**Exercise prompt:**
Please output only the lines running from the one that contains "The image size is (894, 1938)." through the last line of the data below, exactly as they stand, with no pictures.

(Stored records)
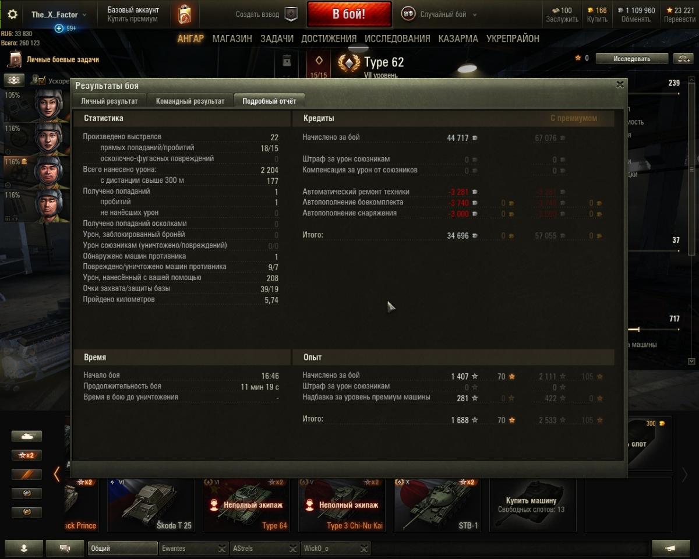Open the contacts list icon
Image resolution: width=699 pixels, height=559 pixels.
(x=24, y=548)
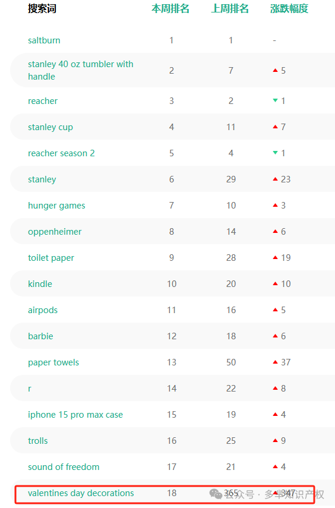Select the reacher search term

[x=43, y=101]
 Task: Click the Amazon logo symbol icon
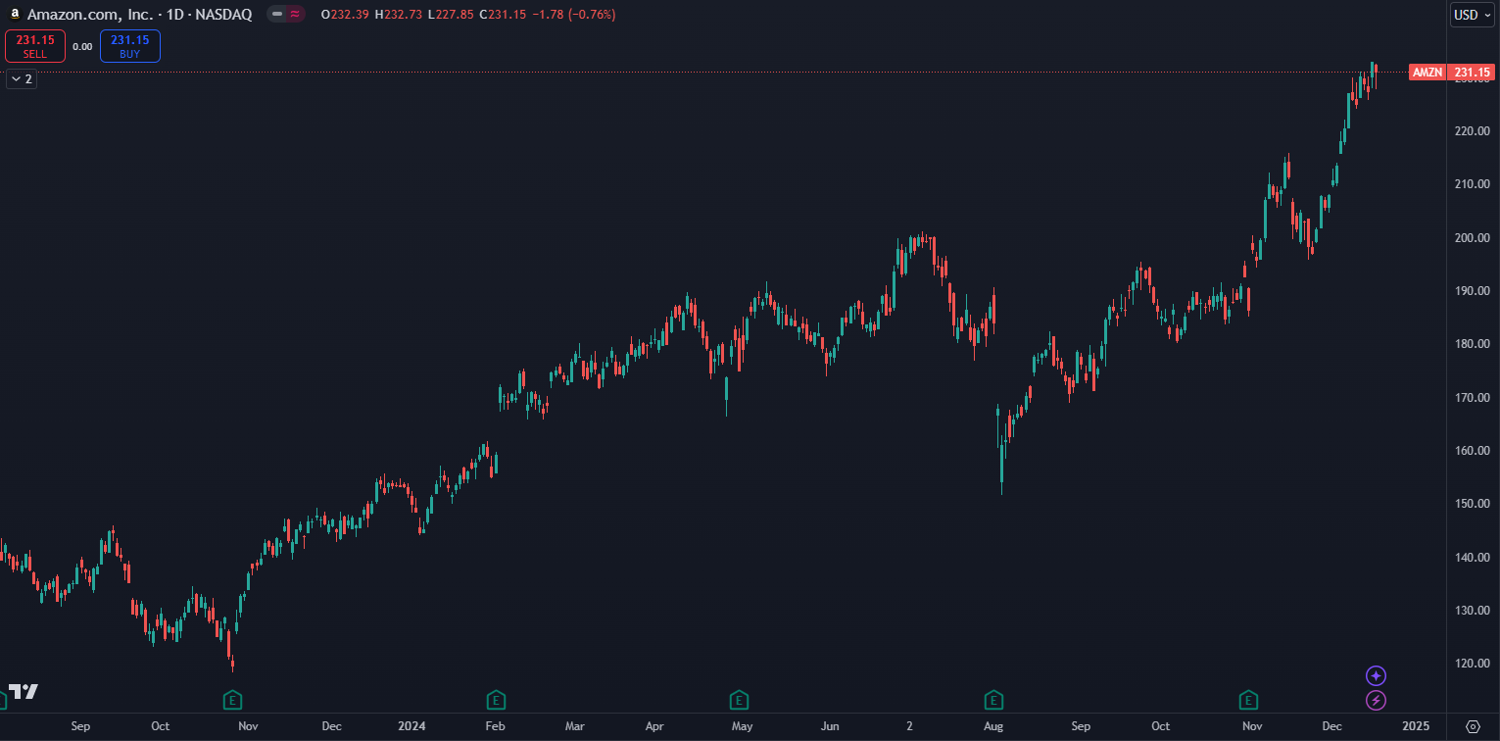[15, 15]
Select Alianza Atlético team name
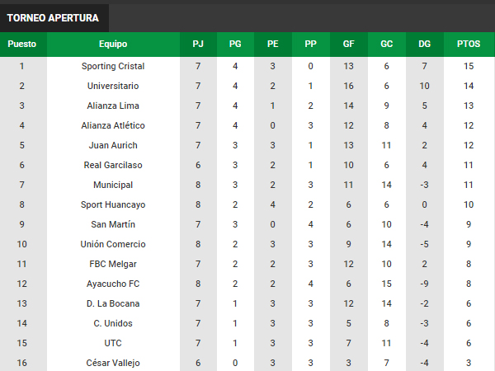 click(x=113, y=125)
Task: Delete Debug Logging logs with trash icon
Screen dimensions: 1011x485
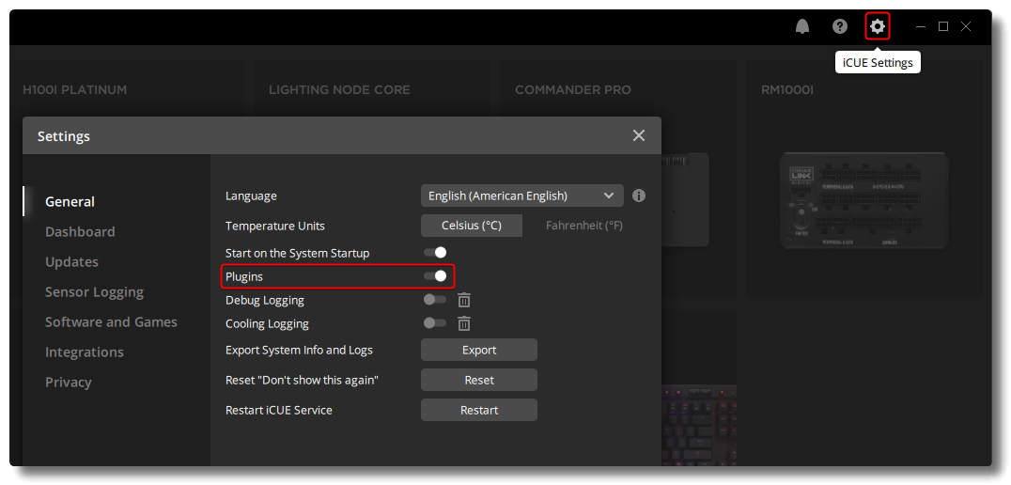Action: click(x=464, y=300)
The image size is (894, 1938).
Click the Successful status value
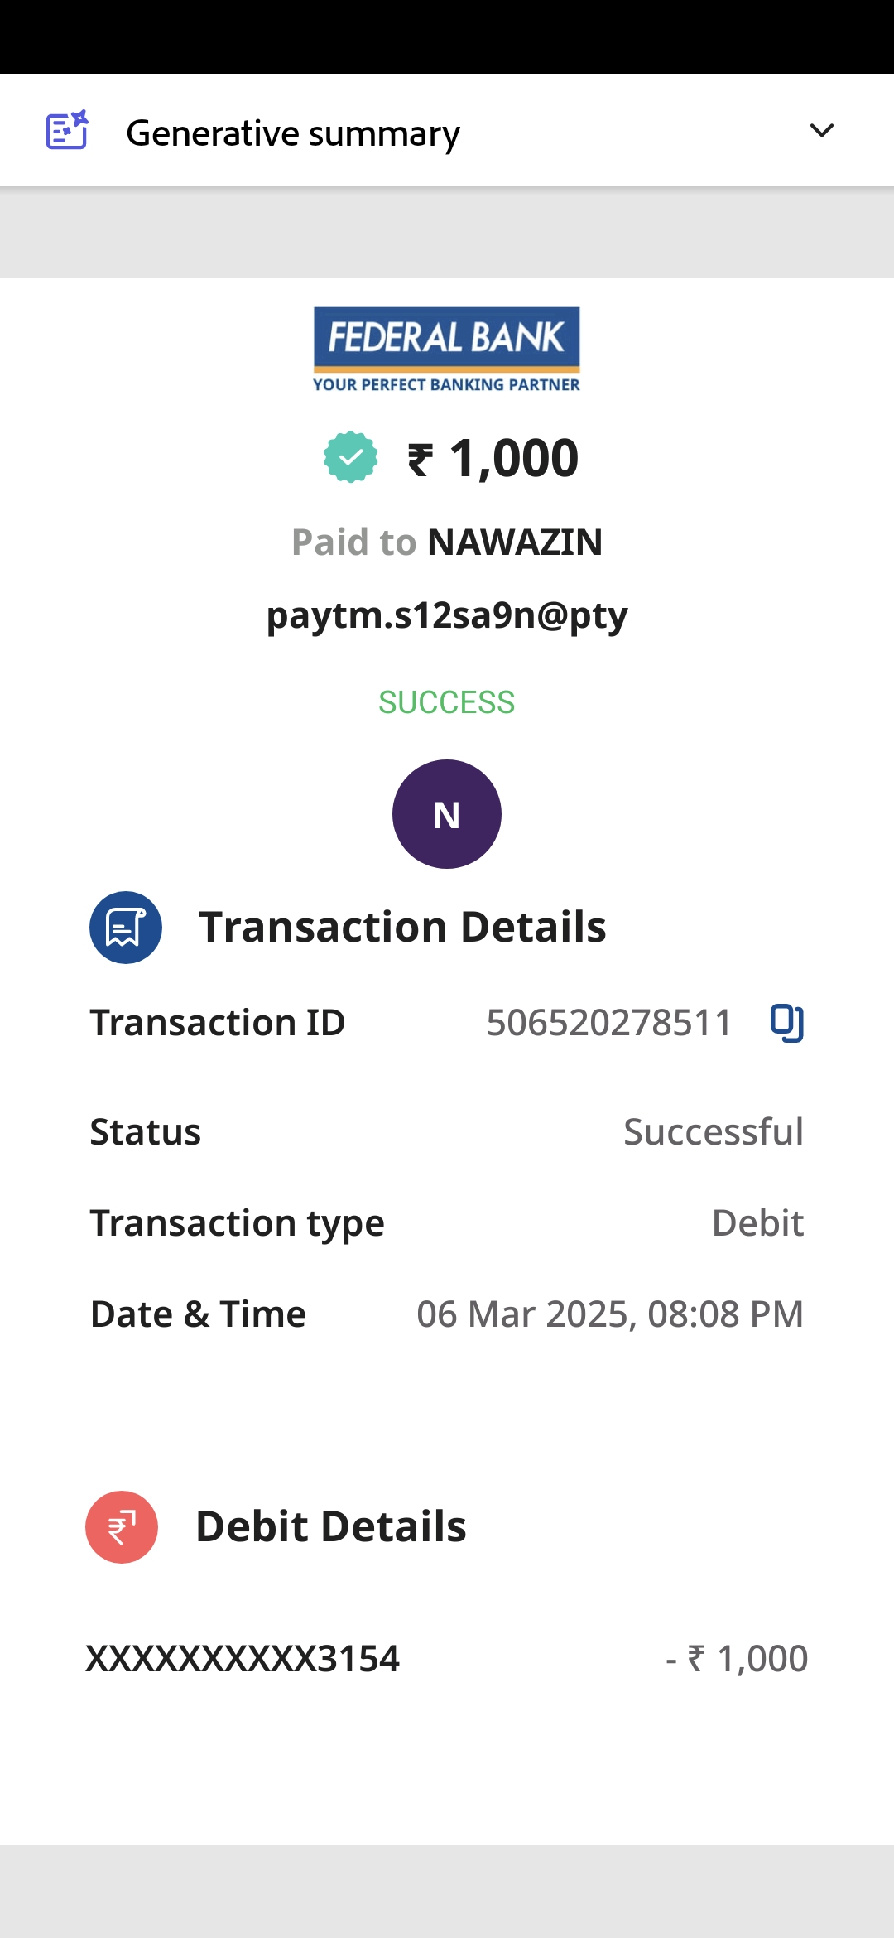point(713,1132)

**Response to the task:**
The image size is (894, 1938).
Click the Successful status value
point(713,1132)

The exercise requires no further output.